При этом противоречия не нужно примирять: а оставлять именно противоречиями, во всем их пламени и кусательности. Если Гегель заметил, что история все сглаживает, что уже не "язычество" и "христианство", а Renaissance, и не "революция" и "абсолютизм", а "конституционный строй", то он не увидел того, что это, собственно, усталая история, усталость в истории, а не "высший примиряющий принцип", отнюдь - не "истина". Какая же истина в беззубом льве, который, правда, не кусается, но и не доит. Нет: истина, конечно, в льве и корове, ягненке и волке, и - до конца от самого начала: в "альфе" вещей - Бог и Сатана. Но в омеге вещей - Христос и Антихрист.

И признаем Одного, чтобы не пойти за другим. Но не будем Сатану и Антихриста прикрывать любвеобильными ладошками.

Противоречия, пламень и горение. И не надо гасить. Погасишь - мир погаснет. Поэтому, мудрый: никогда не своди к единству и "умозаключению" своих сочинений, оставляй их в хаосе, в брожении, в безобразии. Пусть. Все - пусть. Пусть "да" лезет на "нет" и "нет" вывертывается из-под него и борет "подножку". Пусть борются, страдают и кипят. Как ведь и бедная душа твоя, мудрый человек, кипела и страдала. Душа твоя не меньше мира. И если ты терпел, пусть и мир потерпит.

Нечего ему морду мазать сметаной (вотяки). 11. III.1916

Некрасив да нежен, - так "два угодья в нем". От некрасивости все подходят ко мне без страха: и вдруг находят нежность - чего так страшно недостает в мире сем жутком и склочном.

Я всех люблю. Действительно всех люблю. Без притворства. С Николаи, долгое время с Афанасьевым39 и еще не менее 10-ти сотрудников в нашей газете я был на "ты", не зная даже их по имени и отчеству. И действительно, их уважал и любил: "А как зовут - мне все равно". Хорошая морда.

- _Что требуется_: Выведите дословно часть отрывка о противоречиях, начиная со слов «Противоречия, пламень и» и заканчивая словами «и мир потерпит.».

- _Показанные данные_:
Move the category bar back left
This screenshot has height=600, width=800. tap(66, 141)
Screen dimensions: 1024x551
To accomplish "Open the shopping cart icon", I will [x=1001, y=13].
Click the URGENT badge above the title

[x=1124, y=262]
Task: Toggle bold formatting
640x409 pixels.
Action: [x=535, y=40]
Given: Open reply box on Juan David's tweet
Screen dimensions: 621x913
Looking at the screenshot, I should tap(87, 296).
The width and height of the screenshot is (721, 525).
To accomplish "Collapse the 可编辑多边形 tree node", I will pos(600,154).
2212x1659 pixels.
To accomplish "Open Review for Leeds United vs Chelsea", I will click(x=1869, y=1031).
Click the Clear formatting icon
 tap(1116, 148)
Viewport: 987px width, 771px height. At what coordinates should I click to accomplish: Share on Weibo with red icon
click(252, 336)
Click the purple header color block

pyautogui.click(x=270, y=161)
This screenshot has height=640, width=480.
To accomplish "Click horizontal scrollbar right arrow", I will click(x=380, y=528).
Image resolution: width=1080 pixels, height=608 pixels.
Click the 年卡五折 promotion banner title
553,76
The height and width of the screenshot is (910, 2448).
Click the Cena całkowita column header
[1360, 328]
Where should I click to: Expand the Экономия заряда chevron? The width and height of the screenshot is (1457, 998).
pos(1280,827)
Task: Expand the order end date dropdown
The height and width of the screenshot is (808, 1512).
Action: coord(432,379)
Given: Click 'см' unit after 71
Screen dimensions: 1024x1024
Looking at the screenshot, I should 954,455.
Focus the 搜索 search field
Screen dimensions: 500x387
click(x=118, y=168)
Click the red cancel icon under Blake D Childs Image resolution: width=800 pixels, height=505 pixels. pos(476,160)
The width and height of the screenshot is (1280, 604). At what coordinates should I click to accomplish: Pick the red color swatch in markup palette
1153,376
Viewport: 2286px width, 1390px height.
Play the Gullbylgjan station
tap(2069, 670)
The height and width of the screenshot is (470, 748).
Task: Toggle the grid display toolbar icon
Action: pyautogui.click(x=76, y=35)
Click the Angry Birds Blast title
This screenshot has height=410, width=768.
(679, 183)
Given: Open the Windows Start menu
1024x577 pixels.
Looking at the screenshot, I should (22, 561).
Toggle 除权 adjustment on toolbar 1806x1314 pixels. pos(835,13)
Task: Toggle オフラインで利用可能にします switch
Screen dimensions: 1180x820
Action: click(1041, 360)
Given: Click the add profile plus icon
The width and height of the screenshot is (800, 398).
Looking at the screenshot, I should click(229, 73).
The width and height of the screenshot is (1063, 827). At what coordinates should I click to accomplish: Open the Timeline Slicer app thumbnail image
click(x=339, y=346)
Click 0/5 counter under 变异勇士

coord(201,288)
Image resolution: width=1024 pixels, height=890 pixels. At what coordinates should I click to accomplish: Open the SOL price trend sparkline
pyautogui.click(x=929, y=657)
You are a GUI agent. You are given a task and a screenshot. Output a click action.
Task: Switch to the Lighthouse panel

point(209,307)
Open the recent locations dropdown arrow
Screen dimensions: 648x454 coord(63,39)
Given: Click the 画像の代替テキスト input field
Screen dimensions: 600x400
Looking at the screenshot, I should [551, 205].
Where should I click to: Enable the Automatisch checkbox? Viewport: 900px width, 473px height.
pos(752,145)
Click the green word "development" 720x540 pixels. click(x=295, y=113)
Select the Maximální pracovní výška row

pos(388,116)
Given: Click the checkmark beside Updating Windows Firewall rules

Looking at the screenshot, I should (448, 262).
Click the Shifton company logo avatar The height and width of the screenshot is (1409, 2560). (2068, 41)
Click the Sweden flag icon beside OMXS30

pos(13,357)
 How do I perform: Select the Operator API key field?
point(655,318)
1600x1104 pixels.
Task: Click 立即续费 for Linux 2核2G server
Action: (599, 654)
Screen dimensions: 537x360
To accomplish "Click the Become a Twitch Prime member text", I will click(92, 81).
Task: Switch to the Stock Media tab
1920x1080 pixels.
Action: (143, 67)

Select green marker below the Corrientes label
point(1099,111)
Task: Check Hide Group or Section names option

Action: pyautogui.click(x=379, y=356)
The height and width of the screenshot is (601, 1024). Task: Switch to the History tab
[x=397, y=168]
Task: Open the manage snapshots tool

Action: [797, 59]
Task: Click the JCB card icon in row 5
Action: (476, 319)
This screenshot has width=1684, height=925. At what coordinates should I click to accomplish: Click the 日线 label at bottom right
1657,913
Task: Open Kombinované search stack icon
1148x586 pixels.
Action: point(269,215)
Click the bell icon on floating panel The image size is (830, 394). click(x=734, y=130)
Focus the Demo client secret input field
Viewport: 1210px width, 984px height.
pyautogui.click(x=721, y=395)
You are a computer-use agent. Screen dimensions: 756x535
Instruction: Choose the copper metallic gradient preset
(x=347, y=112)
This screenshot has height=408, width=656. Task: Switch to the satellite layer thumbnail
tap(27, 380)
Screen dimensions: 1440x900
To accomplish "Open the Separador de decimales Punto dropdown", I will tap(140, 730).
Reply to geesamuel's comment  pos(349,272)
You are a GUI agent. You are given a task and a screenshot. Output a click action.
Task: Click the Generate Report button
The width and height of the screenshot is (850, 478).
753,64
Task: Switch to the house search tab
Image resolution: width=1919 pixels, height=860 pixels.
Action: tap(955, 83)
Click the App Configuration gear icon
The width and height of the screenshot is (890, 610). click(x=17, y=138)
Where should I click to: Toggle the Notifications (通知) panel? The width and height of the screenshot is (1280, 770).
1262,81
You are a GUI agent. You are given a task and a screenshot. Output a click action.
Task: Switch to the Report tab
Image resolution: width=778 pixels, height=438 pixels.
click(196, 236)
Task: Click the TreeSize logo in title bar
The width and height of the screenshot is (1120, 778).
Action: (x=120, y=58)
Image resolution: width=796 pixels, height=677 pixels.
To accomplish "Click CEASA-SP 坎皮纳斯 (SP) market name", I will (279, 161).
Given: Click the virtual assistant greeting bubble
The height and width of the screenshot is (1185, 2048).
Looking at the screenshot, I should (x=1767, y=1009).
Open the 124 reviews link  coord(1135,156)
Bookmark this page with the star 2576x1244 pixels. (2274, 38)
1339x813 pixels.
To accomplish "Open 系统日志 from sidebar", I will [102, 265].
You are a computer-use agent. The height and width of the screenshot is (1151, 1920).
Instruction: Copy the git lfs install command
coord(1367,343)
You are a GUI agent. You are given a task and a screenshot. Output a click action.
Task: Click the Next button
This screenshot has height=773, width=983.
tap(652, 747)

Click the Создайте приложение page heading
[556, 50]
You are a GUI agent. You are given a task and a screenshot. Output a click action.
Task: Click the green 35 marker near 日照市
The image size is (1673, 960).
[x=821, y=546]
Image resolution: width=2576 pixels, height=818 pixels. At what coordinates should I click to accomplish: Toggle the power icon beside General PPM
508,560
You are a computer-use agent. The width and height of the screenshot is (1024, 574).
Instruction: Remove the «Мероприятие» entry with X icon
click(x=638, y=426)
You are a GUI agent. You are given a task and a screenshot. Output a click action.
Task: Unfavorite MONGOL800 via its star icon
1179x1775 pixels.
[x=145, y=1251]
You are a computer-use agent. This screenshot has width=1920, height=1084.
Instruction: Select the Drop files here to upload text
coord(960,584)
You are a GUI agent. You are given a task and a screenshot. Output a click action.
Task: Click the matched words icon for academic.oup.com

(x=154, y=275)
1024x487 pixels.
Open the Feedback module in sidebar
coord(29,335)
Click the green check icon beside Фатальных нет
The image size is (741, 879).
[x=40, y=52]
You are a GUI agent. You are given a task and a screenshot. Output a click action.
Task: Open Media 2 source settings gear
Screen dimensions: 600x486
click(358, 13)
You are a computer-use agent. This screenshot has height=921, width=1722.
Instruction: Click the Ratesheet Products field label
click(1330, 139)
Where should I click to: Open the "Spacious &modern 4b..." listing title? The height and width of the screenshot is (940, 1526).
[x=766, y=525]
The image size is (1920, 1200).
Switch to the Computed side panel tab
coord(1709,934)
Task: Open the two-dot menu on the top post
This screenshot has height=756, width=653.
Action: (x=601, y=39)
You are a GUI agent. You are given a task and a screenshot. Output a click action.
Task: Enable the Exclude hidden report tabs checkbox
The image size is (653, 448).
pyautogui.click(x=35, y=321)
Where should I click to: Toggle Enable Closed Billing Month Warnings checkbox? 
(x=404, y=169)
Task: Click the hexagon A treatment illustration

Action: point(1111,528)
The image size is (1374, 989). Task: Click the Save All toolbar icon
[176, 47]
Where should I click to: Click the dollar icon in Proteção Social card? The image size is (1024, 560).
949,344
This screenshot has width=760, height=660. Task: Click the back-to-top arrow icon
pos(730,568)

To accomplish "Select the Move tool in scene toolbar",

- _Решение задачи_:
Противоречия, пламень и горение. И не надо гасить. Погасишь - мир погаснет. Поэтому, мудрый: никогда не своди к единству и "умозаключению" своих сочинений, оставляй их в хаосе, в брожении, в безобразии. Пусть. Все - пусть. Пусть "да" лезет на "нет" и "нет" вывертывается из-под него и борет "подножку". Пусть борются, страдают и кипят. Как ведь и бедная душа твоя, мудрый человек, кипела и страдала. Душа твоя не меньше мира. И если ты терпел, пусть и мир потерпит.